§ TASK DIRECTIONS: Under this line are records; the part from the line containing "Given: Click the 登记号 row label" through the line containing "You are a GUI" should be repeated exactly. Please exclude pictures.
PROVIDED MATERIAL section start
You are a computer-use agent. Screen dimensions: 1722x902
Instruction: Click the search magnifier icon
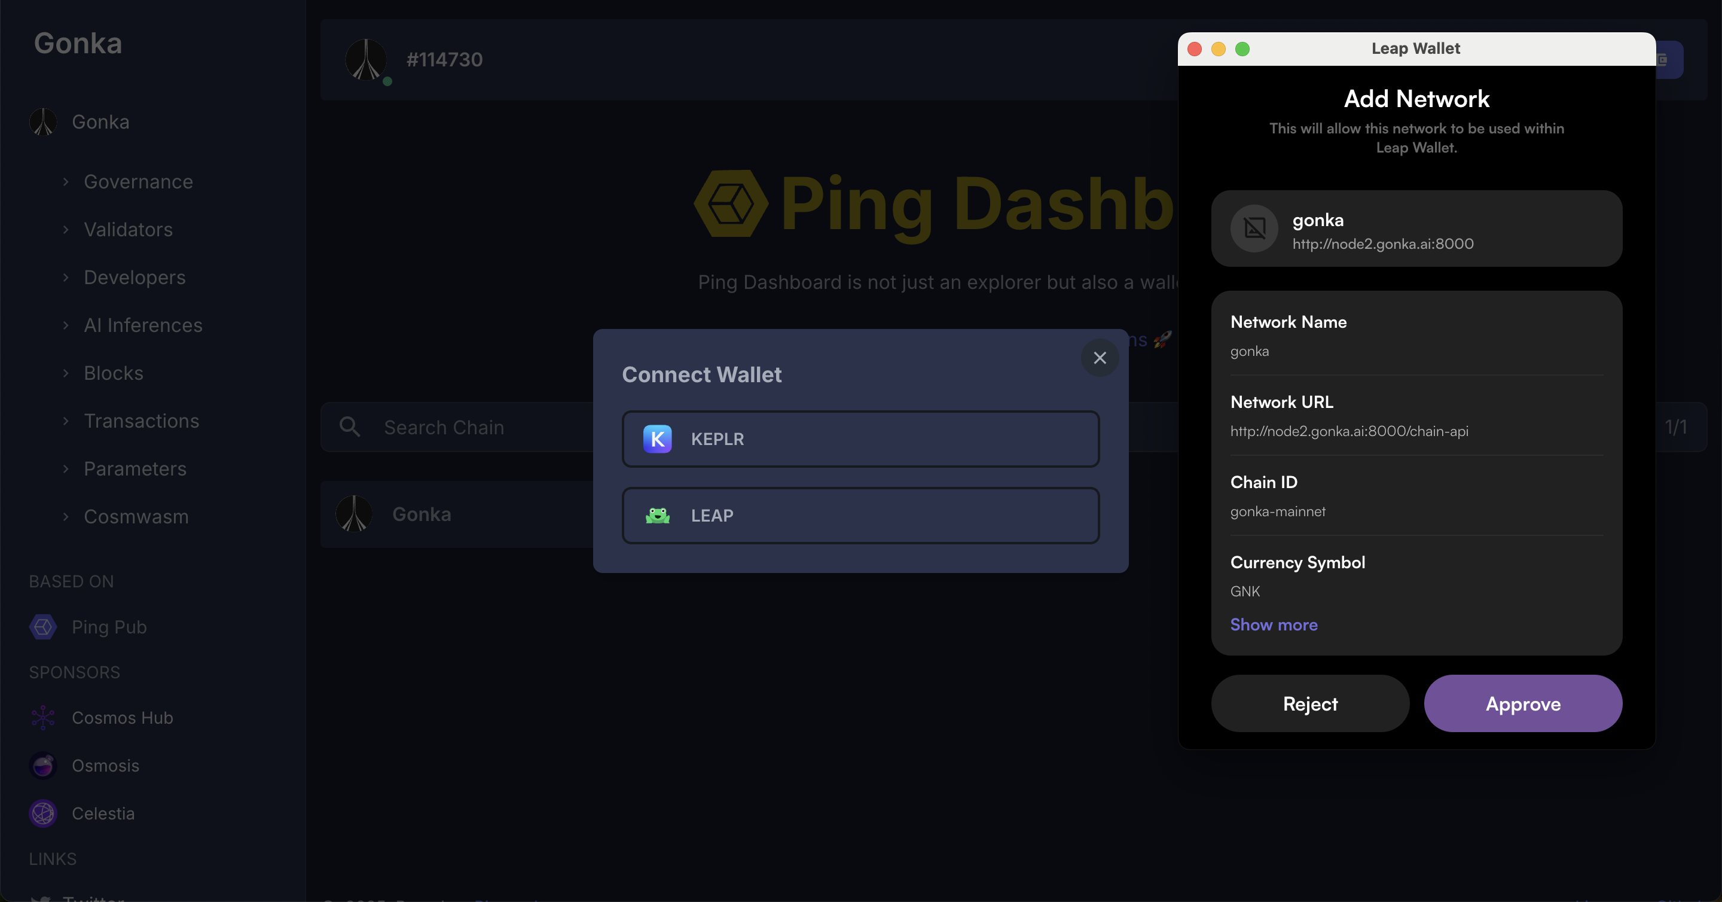point(350,427)
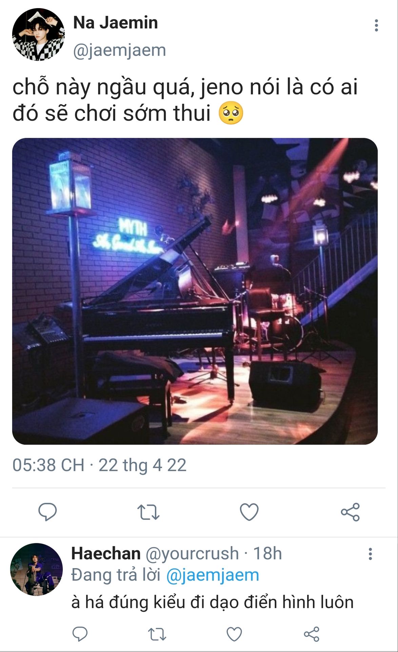Open Haechan's profile avatar
Viewport: 398px width, 652px height.
pyautogui.click(x=37, y=569)
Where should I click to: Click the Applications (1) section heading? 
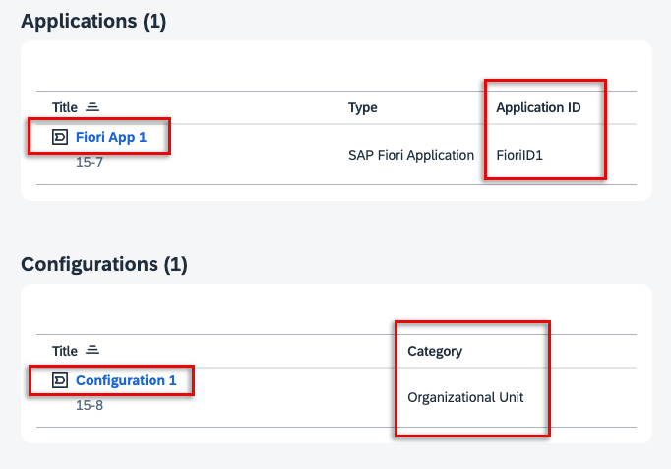click(x=93, y=22)
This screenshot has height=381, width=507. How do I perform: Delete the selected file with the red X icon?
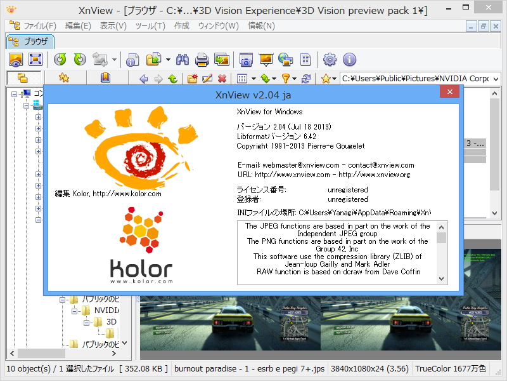[x=223, y=78]
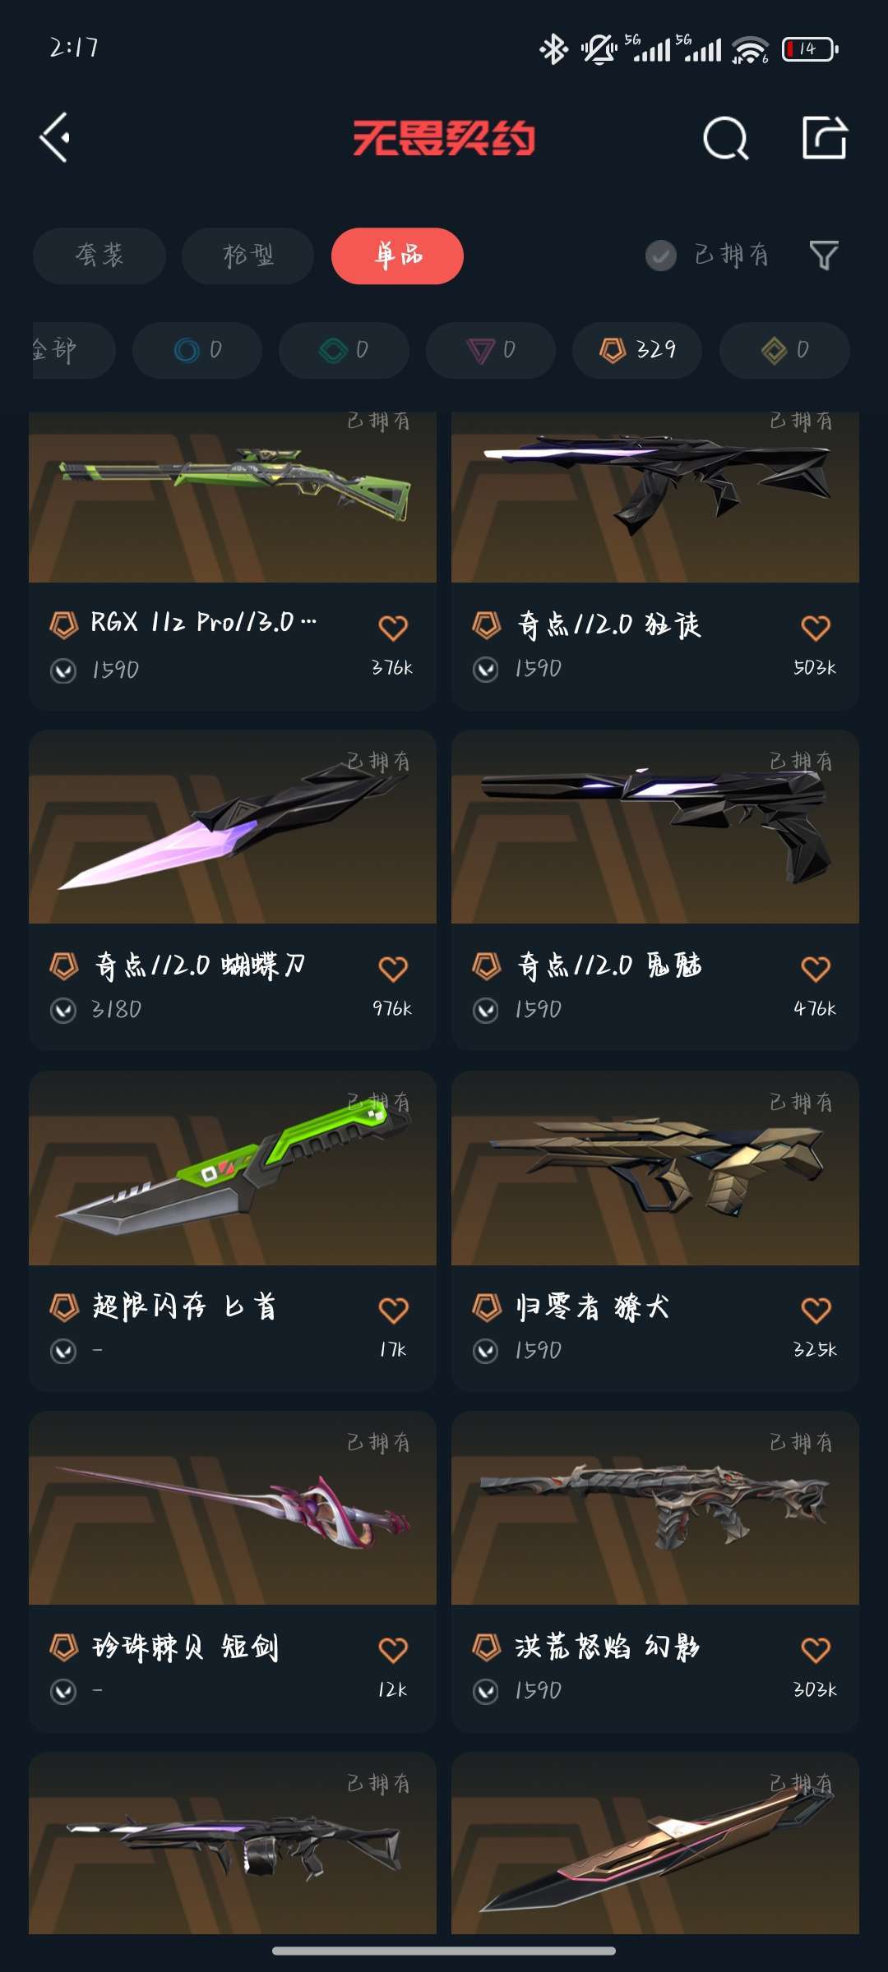Favorite the 奇点//2.0 狂徒 heart icon
Screen dimensions: 888x1972
point(816,628)
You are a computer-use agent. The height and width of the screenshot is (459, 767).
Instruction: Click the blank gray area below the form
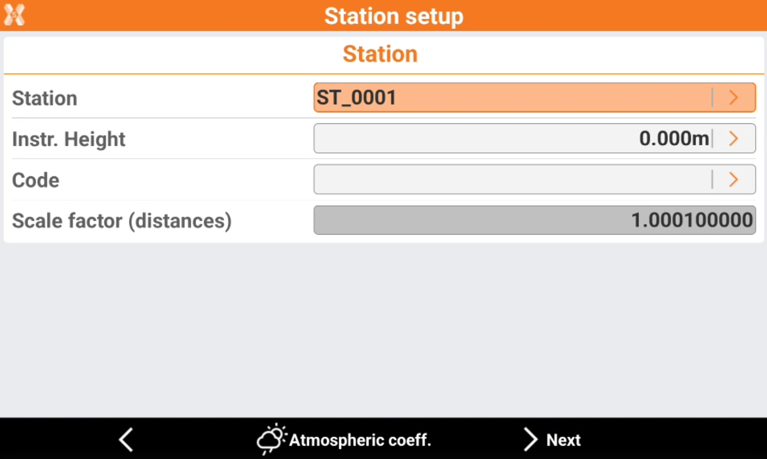pos(383,327)
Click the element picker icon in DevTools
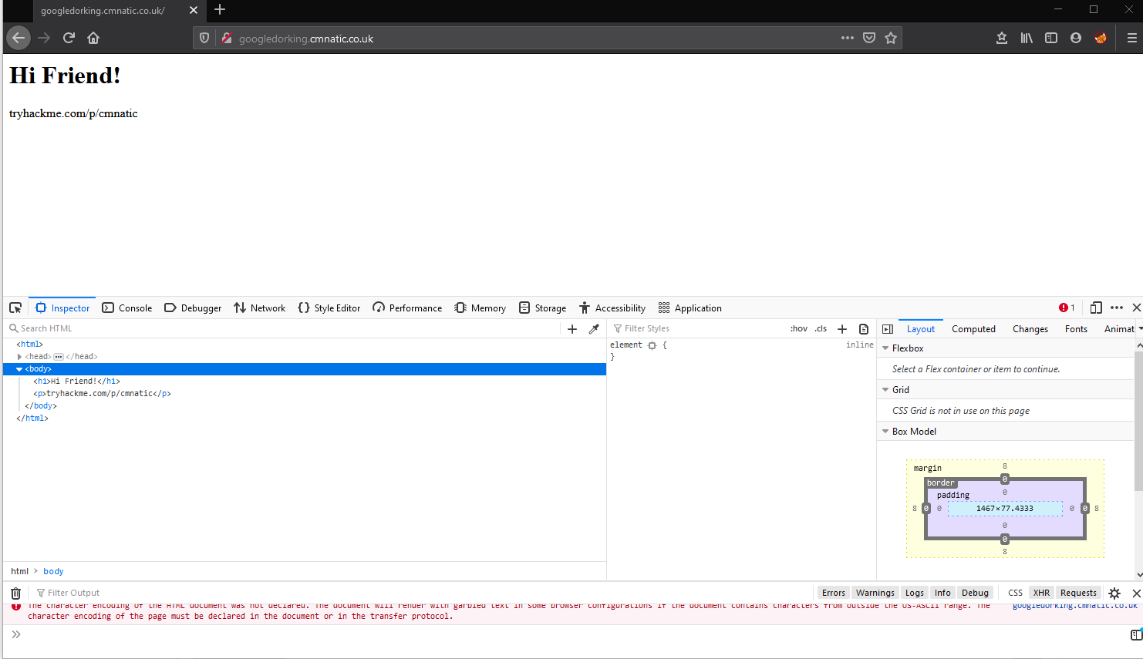 (x=15, y=308)
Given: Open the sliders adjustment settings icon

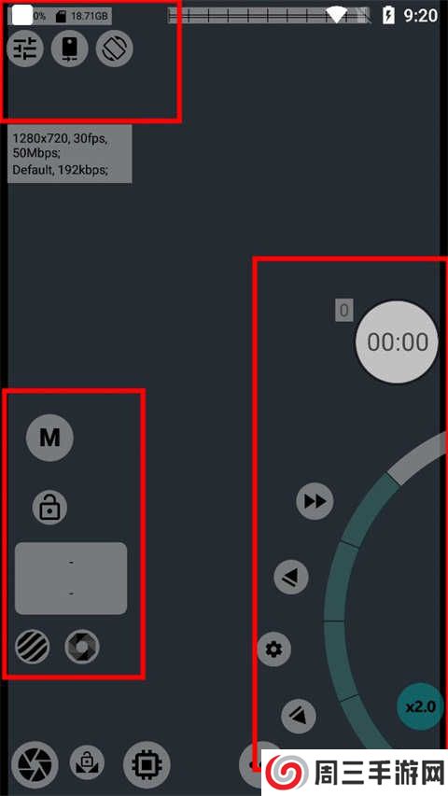Looking at the screenshot, I should pyautogui.click(x=25, y=49).
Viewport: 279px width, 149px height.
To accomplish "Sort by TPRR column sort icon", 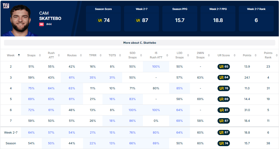I will (x=101, y=55).
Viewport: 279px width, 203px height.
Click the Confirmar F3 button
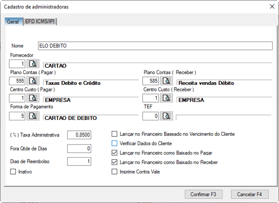point(203,194)
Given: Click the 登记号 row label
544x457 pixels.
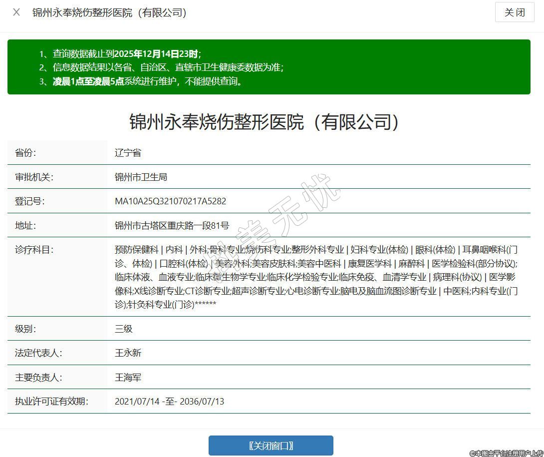Looking at the screenshot, I should [x=29, y=201].

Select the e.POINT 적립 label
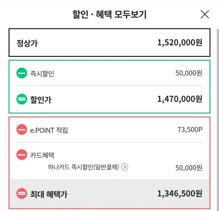tap(49, 130)
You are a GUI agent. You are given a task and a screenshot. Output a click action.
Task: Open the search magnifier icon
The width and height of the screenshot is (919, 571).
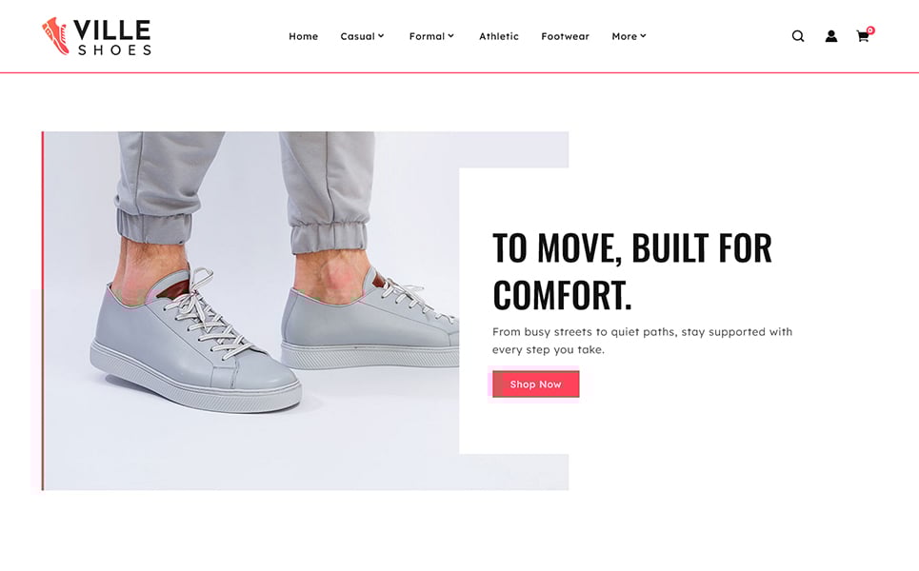coord(798,36)
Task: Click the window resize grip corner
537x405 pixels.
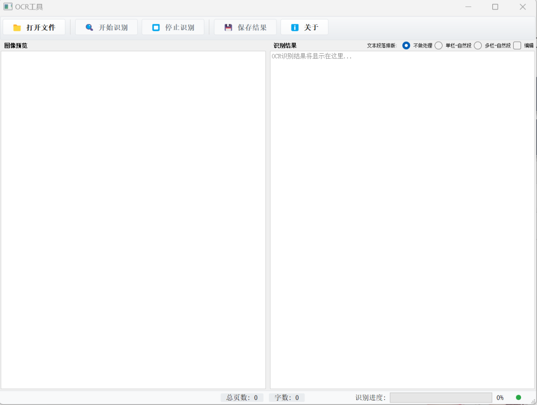Action: (x=533, y=401)
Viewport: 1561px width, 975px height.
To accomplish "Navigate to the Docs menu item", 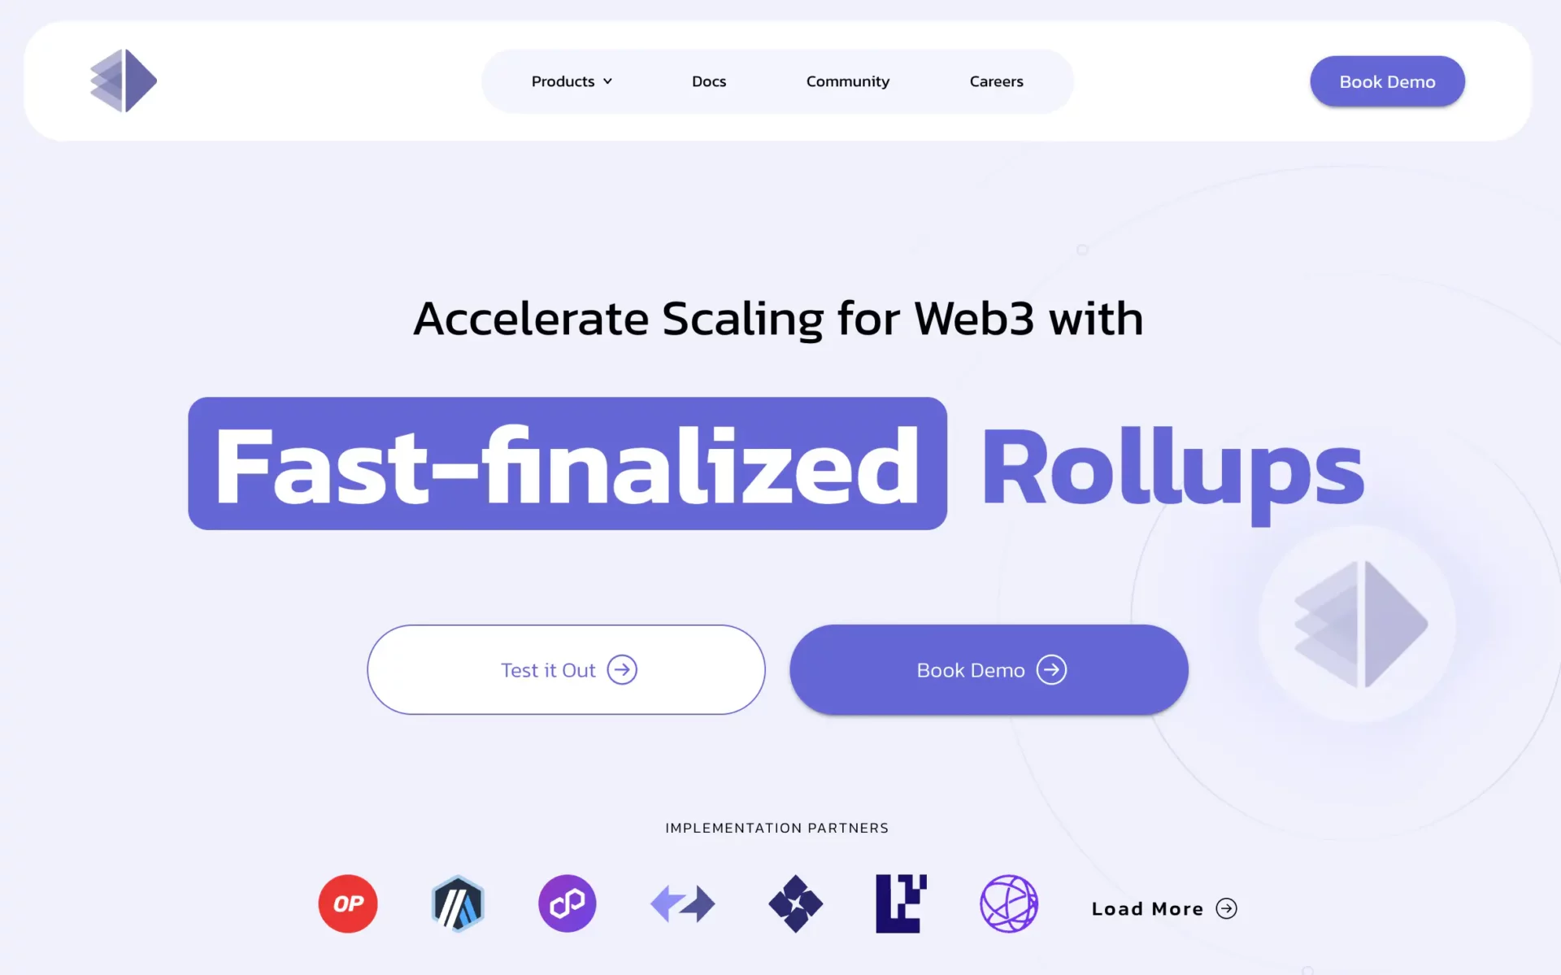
PROVIDED MATERIAL section end
§ SOLUTION TO THIS TASK:
Given: Click the 登记号 row label
544x457 pixels.
Looking at the screenshot, I should [x=29, y=201].

Select the e.POINT 적립 label
tap(49, 130)
You are a GUI agent. You are given a task and a screenshot. Output a click action.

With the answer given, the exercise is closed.